TASKS TO COMPLETE:
A: In the thread on American desserts below, turn the paragraph beginning "In addition, New York is famous" into a short list that keeps its main facts.
B: Quote the rows from the line containing "Collapse WaterPlant node" through the end of the rows, both ends included. Omit the pictures.

SUPPLIED TEXT:
# ISO American dessert



## PiecesOfGlass (Nov 7, 2008)

I'm looking for a recipe of any kind of typical american dessert.. I guess cheesecake, or some sort of pie is the best option, right? 

Help me?


----------



## quicksilver (Nov 7, 2008)

There's "french" style cheesecake and "NY" style chessecake.

If you want "American" - Apple Pie, Blueberry Pie.

How 'bout ice cream and cake? How 'bout just ice cream with all the fixing? Banana Splits, anyone? Yum!


----------



## QSis (Nov 7, 2008)

Welcome, P.O.G.!

Yes, traditionally, apple pie is considered as "American" as it gets.  And yes, other pies are typically associated with various regions of the U.S. 

For example:

Shoo-fly pie around the Pennsylvania area.
Key lime pie in Florida
Georgia Peach pie
Pecan pie and sweet potato pie the South
Blueberry pie - Maine
Pumpkin pie, pretty much everywhere, around Thanksgiving

In addition, New York is famous for cheesecake, and Boston has its Indian Pudding (which many people think is an acquired taste, LOL!)

Looking forward to hearing other suggestions, too!

Lee


----------



## quicksilver (Nov 7, 2008)

Ew, good list, QSis.
But speaking of Boston - Boston Cream Pie!


----------



## Uncle Bob (Nov 7, 2008)

Warm Peach Cobbler with a scoop of vanilla ice cream ---
Pecan Pralines ---A candy....
Chocolate Pie ----
Warm Bread Pudding with a Whiskey Sauce ----
Rice pudding ......


----------



## PieSusan (Nov 9, 2008)

American Desserts:
Apple Brown Betty
Apple Pandowdy
Baked Alaska
Bananas Foster
blondies and brownies
chocolate chip cookies
Indian Pudding
Fruit cobblers
Fruit crisps
Fruit dumplings
Fruit Fools
Fruit Grunts
Fruit Slumps
Gooey butter cake and all their variations
Red Velvet Cake
Shoofly Pie
Whoopie Pies

and I think that would also include the vegetable desserts:
carrot cake
chocolate beet cake
chocolate sourkraut cake
zucchini bread

and the spice cake made with a can of Campbell's Tomato Soup.

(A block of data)
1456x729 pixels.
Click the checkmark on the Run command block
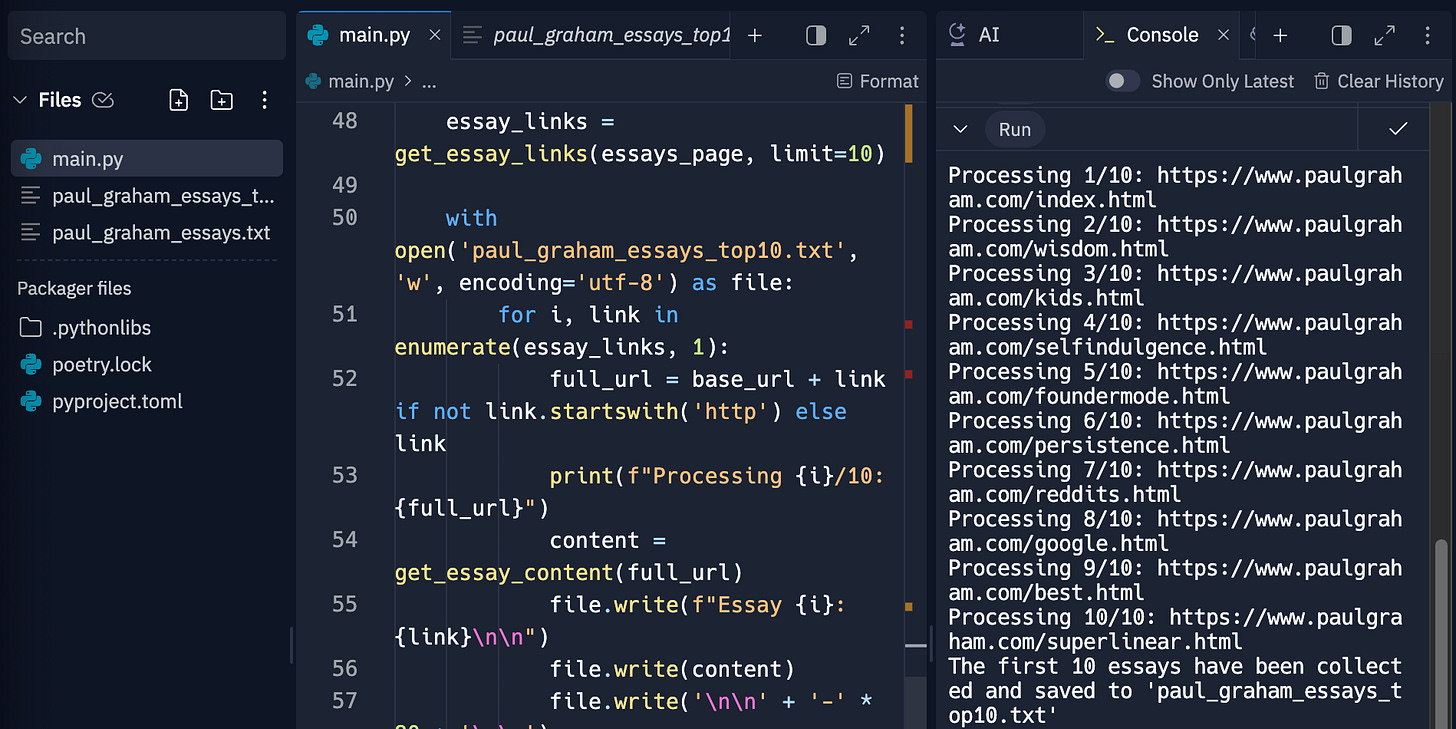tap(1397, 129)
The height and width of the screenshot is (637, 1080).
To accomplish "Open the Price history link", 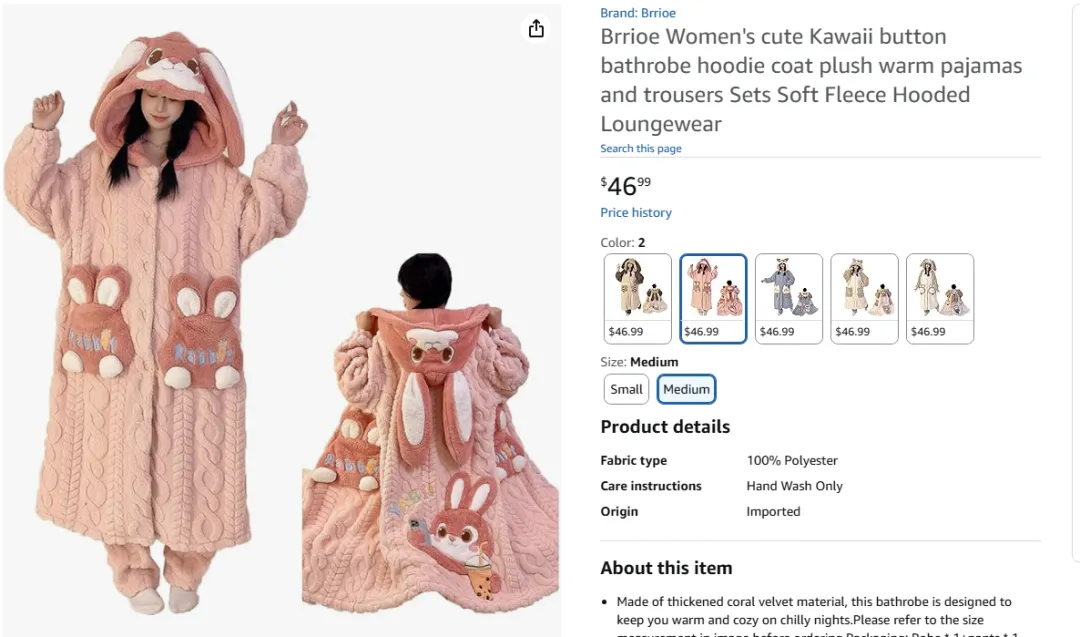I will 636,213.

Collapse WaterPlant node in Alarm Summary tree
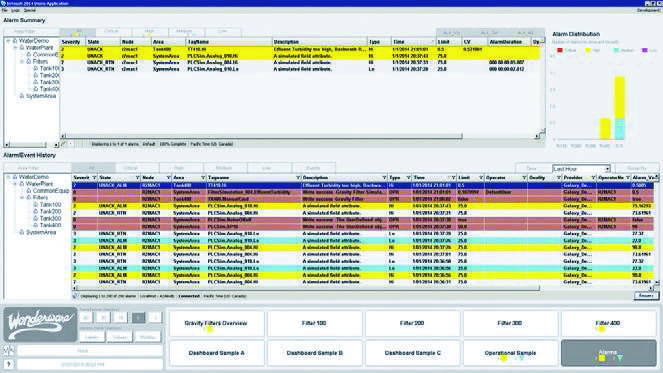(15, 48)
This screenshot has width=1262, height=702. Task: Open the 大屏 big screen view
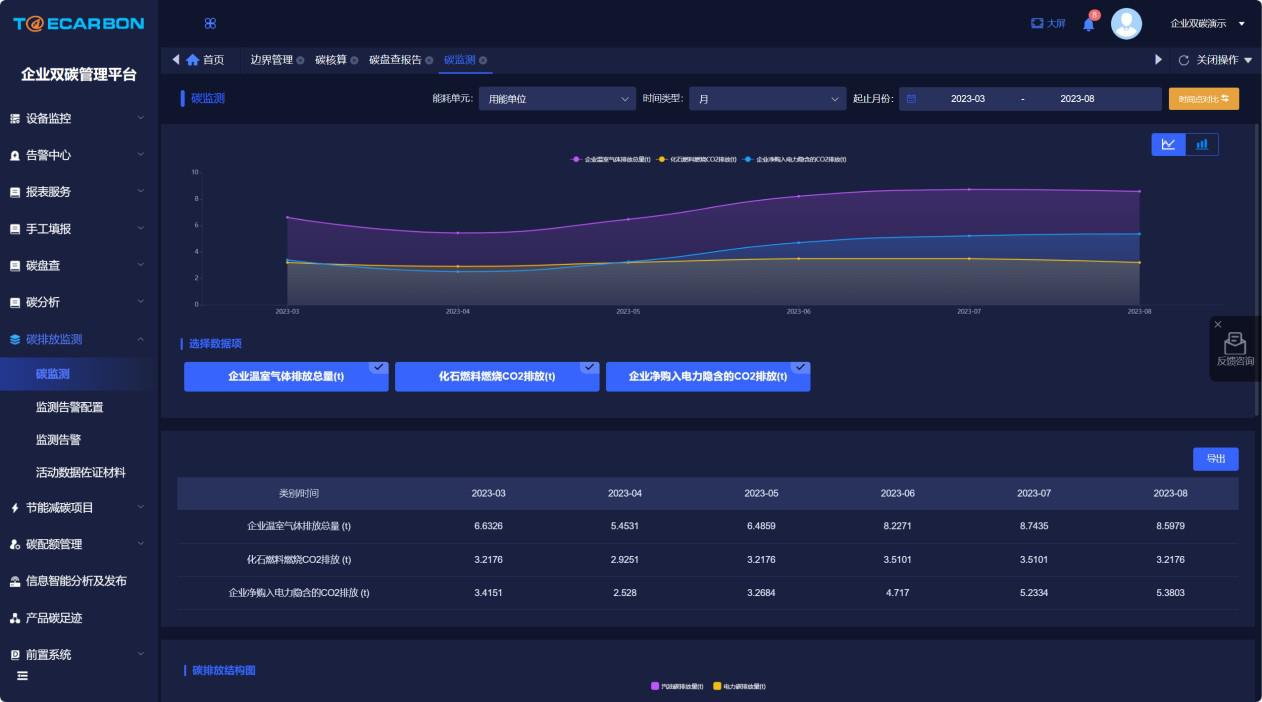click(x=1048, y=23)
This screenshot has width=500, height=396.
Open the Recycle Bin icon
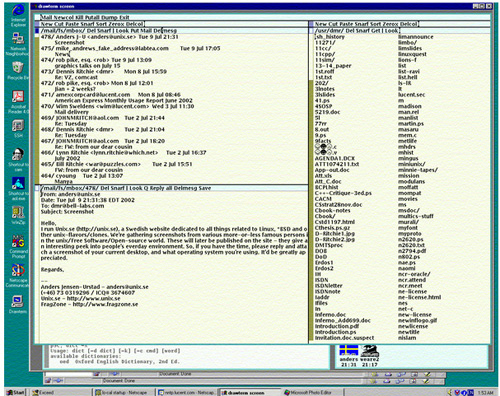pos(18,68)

WRITTEN ANSWERS:
A:
- New York: famous for cheesecake
- Boston: known for its Indian Pudding, which many people consider an acquired taste

B:
Collapse WaterPlant node in Alarm Summary tree
(15, 48)
This screenshot has width=1262, height=702. Task: Open the 大屏 big screen view
click(x=1048, y=23)
This screenshot has width=500, height=396.
Open the Recycle Bin icon
pos(18,68)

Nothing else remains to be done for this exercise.